I have an HI 300 and one of the things I like about it is that you can load it with 16"+ splits front to back. It has a box volume of 2.3 ft3. I just searched on the other stove and it looks like it's 1.9 ft3 and they brag about the flush front, which would seem to tend to make it shallower.
 
Is that the Grand Voyageur? If yes, both are nice units from reputable manufacturers that should do a good job of supplementing your heat pump when fueled with dry wood(!). I suggest trying a forum search and the review section to read about the pros and cons of each insert.

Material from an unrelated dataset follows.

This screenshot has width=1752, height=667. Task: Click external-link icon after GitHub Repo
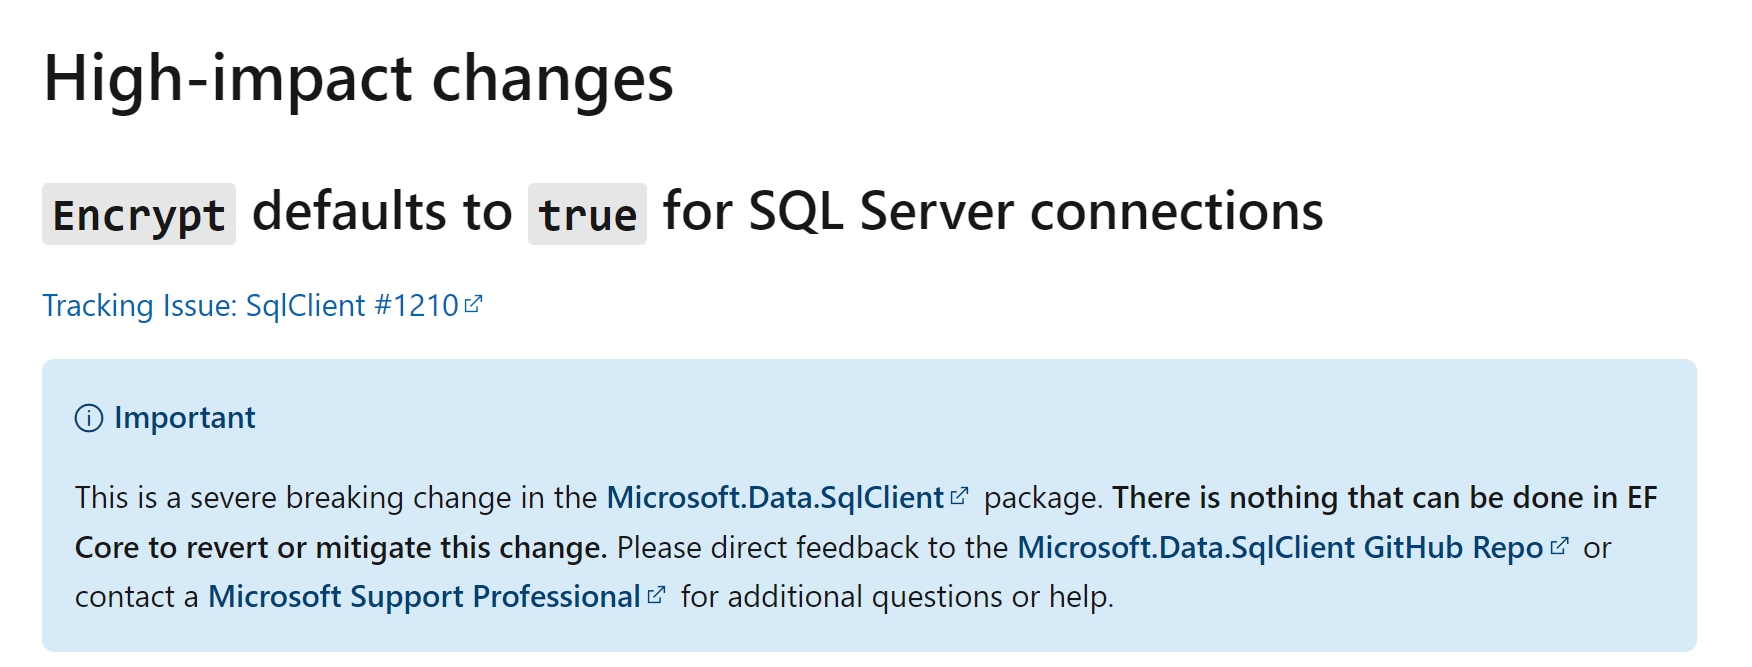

To throw in another one that is well-liked around here and looks similar: The Enviro Boston 1700 would also be a good choice. Not sure if I have ever read anything but praise about a Enviro wood insert.
 
Thanks...I did a forum search on both inserts a few days ago and it seems the Hampton HI300 received more favorable reviews (almost all 5 stars). The Voyageur was much more mixed, but I have to admit my wife likes the flush front on the Voyageur and thinks it fits our the look of our living room/fireplace mantle better. Some of the bad reviews on the Voyageur seem to be that it's "advance technology" doesn't work that well and one person wrote "always seems to be starved for oxagen." Anyway, dealer tells me most complaints like those tend to be from poor/inproper installation,etc? However, I also know from webbing anything you want to purchase that most people will bother to post bad stuff when they have a complaint about a product rather than a positve. I just don't want to make a bad decision on this because for both units installed...I'm looking at about $4,300 bucks!!
 
I just scored an un-used brown enameled hi300 for 2400 off cl! Im in the process of getting the liner ready for install.
I installed one for a buddy last year and it really put out some heat with an insulated liner/backwall and block off plate.
Just a great looking insert and i tend to like the look of them sticking out more so then flush.
 
Just a great looking insert and i tend to like the look of them sticking out more so then flush.
And it really doesn't stick out much at all. Here's a pic right after I had it installed:
IMGP1341.JPG
 
Both of these stoves are good looking. The Voyageur is one of the nicer looking flush units on the market. Quad makes good products but the flush face of the Voyageur is the main negative IMO. Flush inserts are too reliant on the blower to help them convect heat for my liking. The Voyageur also uses non standard sized firebrick. Treat them nicely or there could be a surprising replacement cost for a new set or be prepared to cut standard pumice brick down to fit.
 
Hey Velvetfoot...great picture! I am definitely leaning toward the Hampton HI300. A neighbor has one and he also raves about it. I just hit another obstacle though...it looks like the nice wood work diretly under our wood mantel on our existing fireplace doesn't provide the proper clearance. My wife is absolutley in love with the mantel and woodwork around the fireplace (our Center Hall Colonial has wainscoating in the living room with matching woodwork around the fireplace, etc.) If I go with the Hampton, the next step will be getting my wife to agree to ripping out some of the woodwork/mantel to meet the clearance requirements...ugghhhh!!!
 
Have you considered installing a mantle shield as an alternative?
 
Need some advice...I'm ready to purchase a new wood burning insert for my fireplace. I just moved into a Center Hall Colonial (2,000 Sq. Ft.) with electric heat pump for regular heating. I want the insert for supplemtal heating in winter months and have consulted with two local dealers...one pushing the Hampton HI300 and the other pushing the Quadrafire Voyageur. Looks like my existing fireplace will accomodate either insert. My head is spinning with webbing this stuff to death and just want something that is considered a good work horse that will help heat my home in the winter and not be headache to deal with. Of course, each dealer swears by what they are selling...any feedback/advice would be greatly appreciated.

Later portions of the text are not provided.